# Start of GIVEN ENTRIES

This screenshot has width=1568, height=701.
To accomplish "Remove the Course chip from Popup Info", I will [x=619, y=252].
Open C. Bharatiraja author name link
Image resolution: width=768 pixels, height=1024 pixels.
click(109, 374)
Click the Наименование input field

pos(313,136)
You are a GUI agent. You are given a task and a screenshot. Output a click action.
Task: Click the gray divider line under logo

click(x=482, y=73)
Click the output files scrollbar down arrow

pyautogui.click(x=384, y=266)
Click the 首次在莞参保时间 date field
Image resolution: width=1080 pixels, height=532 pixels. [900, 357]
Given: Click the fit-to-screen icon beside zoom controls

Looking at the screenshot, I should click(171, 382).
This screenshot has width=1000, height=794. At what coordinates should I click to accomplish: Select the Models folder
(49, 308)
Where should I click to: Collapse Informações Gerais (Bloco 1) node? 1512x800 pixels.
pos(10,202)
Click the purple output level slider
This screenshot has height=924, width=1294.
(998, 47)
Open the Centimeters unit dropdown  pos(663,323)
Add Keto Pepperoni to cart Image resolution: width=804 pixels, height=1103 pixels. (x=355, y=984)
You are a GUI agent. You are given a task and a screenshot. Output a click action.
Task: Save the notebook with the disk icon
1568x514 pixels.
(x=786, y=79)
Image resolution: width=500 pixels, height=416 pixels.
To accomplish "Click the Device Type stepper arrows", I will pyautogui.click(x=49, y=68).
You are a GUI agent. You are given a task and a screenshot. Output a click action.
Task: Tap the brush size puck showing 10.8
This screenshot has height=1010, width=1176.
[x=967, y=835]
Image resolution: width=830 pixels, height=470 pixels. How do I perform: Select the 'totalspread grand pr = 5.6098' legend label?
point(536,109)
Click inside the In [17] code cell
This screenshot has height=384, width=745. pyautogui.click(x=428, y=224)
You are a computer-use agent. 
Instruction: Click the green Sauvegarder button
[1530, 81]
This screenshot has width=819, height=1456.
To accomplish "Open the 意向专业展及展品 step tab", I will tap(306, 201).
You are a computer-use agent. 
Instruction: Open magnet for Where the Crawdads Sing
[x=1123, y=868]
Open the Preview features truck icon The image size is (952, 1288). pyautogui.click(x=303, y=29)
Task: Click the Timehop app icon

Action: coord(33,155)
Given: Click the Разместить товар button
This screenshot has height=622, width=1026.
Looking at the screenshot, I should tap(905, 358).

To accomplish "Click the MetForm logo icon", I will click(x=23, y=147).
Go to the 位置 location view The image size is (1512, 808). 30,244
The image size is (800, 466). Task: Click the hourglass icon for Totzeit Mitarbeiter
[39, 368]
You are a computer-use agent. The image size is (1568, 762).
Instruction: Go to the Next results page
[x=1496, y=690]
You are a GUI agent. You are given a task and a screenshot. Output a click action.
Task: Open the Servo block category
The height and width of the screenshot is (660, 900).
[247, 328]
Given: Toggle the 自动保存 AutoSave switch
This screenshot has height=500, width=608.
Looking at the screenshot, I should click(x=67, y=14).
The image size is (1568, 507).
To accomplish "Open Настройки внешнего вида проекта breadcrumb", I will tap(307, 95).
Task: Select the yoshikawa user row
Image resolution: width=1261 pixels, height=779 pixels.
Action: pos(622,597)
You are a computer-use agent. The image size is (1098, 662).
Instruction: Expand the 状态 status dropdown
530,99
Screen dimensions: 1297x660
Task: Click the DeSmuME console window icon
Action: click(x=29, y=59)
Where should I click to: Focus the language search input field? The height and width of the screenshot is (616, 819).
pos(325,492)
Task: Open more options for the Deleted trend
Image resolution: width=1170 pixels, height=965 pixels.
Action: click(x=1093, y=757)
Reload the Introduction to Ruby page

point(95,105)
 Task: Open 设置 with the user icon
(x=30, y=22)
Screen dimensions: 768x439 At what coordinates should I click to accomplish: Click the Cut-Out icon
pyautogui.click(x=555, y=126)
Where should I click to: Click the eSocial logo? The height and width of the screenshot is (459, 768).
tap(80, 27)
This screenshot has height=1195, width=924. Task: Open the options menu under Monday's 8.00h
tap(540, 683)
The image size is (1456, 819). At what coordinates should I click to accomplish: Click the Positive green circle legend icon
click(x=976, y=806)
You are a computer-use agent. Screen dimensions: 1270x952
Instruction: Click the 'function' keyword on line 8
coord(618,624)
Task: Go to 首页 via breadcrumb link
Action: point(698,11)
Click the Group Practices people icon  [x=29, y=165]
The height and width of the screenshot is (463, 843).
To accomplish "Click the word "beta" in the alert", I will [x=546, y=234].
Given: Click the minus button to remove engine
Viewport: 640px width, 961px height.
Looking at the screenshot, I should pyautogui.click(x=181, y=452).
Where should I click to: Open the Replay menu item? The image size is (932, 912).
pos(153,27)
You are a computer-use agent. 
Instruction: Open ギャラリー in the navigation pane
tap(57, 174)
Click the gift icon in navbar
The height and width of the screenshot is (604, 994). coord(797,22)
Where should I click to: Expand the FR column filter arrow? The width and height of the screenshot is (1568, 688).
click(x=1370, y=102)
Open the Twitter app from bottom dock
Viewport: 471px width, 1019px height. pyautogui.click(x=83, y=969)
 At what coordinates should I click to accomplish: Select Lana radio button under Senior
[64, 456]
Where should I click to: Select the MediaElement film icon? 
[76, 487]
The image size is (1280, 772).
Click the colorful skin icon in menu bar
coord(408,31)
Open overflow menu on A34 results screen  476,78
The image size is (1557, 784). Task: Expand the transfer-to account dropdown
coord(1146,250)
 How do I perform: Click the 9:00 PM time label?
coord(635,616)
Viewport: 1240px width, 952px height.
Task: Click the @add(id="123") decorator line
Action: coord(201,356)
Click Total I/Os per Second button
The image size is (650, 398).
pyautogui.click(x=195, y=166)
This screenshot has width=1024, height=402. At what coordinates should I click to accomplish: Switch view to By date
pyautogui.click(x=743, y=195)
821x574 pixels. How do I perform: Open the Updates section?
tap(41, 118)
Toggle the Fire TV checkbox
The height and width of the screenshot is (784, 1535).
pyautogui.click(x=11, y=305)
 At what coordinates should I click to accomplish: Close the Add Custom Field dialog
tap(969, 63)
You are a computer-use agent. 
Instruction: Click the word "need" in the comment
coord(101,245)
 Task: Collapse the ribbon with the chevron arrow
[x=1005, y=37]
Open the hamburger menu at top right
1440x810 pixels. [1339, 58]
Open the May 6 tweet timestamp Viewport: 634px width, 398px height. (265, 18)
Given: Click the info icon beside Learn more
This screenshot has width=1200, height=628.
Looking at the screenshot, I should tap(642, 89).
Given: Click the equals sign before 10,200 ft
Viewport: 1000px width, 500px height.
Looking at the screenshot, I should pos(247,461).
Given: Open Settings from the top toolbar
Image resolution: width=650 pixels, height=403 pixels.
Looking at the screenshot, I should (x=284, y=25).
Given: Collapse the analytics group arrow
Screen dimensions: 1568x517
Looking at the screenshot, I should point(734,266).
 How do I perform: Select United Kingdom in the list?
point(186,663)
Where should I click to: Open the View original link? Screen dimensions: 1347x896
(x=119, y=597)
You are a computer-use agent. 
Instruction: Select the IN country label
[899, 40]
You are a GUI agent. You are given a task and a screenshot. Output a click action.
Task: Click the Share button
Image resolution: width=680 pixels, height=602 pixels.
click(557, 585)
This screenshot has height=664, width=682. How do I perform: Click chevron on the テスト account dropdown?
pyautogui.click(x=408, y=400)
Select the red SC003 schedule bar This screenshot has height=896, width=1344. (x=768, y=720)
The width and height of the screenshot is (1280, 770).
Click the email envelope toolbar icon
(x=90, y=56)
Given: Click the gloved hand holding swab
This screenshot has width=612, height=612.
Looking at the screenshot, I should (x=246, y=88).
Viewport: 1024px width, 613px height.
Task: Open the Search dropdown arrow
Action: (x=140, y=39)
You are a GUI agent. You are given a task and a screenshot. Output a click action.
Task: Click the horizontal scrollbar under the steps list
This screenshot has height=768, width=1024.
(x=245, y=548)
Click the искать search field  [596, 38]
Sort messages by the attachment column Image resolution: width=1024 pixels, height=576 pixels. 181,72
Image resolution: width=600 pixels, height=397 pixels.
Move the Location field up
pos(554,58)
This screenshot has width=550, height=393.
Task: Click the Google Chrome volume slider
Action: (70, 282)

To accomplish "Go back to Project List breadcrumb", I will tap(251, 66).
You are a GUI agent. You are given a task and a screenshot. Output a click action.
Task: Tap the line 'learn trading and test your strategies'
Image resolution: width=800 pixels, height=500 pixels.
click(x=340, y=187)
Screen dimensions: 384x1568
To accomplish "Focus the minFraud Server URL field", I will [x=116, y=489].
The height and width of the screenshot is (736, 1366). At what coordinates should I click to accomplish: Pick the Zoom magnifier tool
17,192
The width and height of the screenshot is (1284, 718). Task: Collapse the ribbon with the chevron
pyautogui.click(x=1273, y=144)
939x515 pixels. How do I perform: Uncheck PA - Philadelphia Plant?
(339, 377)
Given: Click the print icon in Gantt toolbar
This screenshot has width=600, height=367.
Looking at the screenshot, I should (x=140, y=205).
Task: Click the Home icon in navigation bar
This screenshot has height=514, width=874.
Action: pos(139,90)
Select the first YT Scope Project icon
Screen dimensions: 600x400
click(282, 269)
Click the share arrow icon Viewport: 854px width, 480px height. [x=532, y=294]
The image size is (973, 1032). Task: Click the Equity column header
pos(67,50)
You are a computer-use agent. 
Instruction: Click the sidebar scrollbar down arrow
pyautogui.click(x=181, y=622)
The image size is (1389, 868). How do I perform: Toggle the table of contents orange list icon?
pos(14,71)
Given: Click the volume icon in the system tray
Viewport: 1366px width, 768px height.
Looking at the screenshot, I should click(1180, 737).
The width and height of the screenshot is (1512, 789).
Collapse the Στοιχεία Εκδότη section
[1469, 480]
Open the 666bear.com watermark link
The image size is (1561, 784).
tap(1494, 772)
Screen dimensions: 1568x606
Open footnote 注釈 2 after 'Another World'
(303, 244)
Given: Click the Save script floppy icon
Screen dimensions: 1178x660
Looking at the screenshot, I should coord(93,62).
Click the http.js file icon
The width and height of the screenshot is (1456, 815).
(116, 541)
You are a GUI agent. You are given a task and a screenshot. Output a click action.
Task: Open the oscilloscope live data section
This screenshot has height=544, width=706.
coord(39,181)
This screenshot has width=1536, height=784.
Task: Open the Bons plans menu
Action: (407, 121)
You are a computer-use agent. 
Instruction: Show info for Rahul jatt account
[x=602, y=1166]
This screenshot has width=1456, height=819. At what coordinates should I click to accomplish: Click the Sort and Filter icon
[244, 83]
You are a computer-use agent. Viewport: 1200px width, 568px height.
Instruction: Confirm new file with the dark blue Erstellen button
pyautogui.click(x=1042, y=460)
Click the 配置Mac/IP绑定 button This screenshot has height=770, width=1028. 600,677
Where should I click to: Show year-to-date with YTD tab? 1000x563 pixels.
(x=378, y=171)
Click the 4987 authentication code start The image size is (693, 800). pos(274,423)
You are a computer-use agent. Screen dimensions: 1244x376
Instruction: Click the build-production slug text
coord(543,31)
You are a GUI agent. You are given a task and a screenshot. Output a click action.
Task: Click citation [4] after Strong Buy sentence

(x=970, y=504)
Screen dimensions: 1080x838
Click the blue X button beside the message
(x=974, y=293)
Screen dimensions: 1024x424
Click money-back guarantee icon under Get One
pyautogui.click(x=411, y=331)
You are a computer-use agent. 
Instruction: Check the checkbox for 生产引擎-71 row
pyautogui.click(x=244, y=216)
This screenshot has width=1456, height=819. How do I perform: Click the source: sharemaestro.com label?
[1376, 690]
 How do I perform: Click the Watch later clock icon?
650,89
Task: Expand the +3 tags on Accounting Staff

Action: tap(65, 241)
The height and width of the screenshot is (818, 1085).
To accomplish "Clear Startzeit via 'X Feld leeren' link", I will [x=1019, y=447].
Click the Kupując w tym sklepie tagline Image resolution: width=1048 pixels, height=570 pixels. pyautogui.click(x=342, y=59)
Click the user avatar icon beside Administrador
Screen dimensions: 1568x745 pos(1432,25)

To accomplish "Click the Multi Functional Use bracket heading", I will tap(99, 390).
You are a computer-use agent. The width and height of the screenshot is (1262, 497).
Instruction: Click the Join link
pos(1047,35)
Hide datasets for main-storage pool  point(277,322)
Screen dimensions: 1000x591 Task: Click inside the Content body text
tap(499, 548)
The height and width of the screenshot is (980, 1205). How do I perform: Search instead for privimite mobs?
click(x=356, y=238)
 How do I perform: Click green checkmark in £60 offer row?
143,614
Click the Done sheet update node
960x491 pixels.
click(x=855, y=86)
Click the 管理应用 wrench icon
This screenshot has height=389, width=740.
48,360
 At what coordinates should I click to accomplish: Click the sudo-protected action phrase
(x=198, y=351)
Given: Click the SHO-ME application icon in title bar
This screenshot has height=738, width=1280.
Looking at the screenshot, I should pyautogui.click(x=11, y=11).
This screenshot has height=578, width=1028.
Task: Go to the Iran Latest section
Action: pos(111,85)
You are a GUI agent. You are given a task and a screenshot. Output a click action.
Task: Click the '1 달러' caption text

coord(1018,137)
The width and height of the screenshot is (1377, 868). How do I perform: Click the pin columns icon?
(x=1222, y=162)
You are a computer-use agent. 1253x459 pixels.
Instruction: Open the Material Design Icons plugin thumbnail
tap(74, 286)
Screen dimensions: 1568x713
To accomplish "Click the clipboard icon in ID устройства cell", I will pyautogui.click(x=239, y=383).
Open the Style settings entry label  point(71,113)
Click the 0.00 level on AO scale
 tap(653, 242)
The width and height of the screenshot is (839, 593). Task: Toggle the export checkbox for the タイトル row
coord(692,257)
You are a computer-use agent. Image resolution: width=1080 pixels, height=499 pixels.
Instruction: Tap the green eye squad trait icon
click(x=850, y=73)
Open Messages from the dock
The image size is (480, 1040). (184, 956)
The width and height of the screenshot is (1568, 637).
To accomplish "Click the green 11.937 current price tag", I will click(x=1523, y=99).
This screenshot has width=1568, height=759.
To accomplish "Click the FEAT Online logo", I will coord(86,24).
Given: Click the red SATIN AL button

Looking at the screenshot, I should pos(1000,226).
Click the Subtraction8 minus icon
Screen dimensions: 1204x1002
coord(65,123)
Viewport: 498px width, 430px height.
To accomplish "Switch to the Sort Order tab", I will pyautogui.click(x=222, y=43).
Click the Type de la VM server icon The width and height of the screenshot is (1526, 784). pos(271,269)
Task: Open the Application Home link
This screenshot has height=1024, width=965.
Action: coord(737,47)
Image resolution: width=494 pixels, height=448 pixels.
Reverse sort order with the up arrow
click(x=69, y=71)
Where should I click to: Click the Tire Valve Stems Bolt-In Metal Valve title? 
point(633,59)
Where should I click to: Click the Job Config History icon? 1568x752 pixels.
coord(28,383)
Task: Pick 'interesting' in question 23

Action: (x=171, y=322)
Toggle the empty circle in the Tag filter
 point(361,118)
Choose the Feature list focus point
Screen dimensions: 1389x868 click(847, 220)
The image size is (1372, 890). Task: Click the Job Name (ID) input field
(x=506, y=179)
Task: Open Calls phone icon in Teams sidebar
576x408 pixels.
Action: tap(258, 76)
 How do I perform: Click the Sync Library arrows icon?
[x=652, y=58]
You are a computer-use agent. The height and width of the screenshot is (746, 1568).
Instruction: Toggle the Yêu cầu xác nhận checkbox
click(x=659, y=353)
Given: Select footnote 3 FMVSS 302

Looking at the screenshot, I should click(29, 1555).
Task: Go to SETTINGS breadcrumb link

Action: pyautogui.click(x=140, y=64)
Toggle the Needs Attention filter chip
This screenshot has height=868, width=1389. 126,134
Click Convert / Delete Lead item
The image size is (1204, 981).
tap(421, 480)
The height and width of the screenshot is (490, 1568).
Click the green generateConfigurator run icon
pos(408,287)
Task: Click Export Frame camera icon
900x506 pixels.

# End of GIVEN ENTRIES

**AIM OF THE TASK**
Repeat the records verbatim from the line that contains "How do I perform: Click the Sync" through the end of the records, including both the first and last lines.

**EXERCISE RESPONSE**
 How do I perform: Click the Sync Library arrows icon?
[x=652, y=58]
You are a computer-use agent. The height and width of the screenshot is (746, 1568).
Instruction: Toggle the Yêu cầu xác nhận checkbox
click(x=659, y=353)
Given: Select footnote 3 FMVSS 302

Looking at the screenshot, I should click(29, 1555).
Task: Go to SETTINGS breadcrumb link

Action: pyautogui.click(x=140, y=64)
Toggle the Needs Attention filter chip
This screenshot has height=868, width=1389. 126,134
Click Convert / Delete Lead item
The image size is (1204, 981).
tap(421, 480)
The height and width of the screenshot is (490, 1568).
Click the green generateConfigurator run icon
pos(408,287)
Task: Click Export Frame camera icon
900x506 pixels.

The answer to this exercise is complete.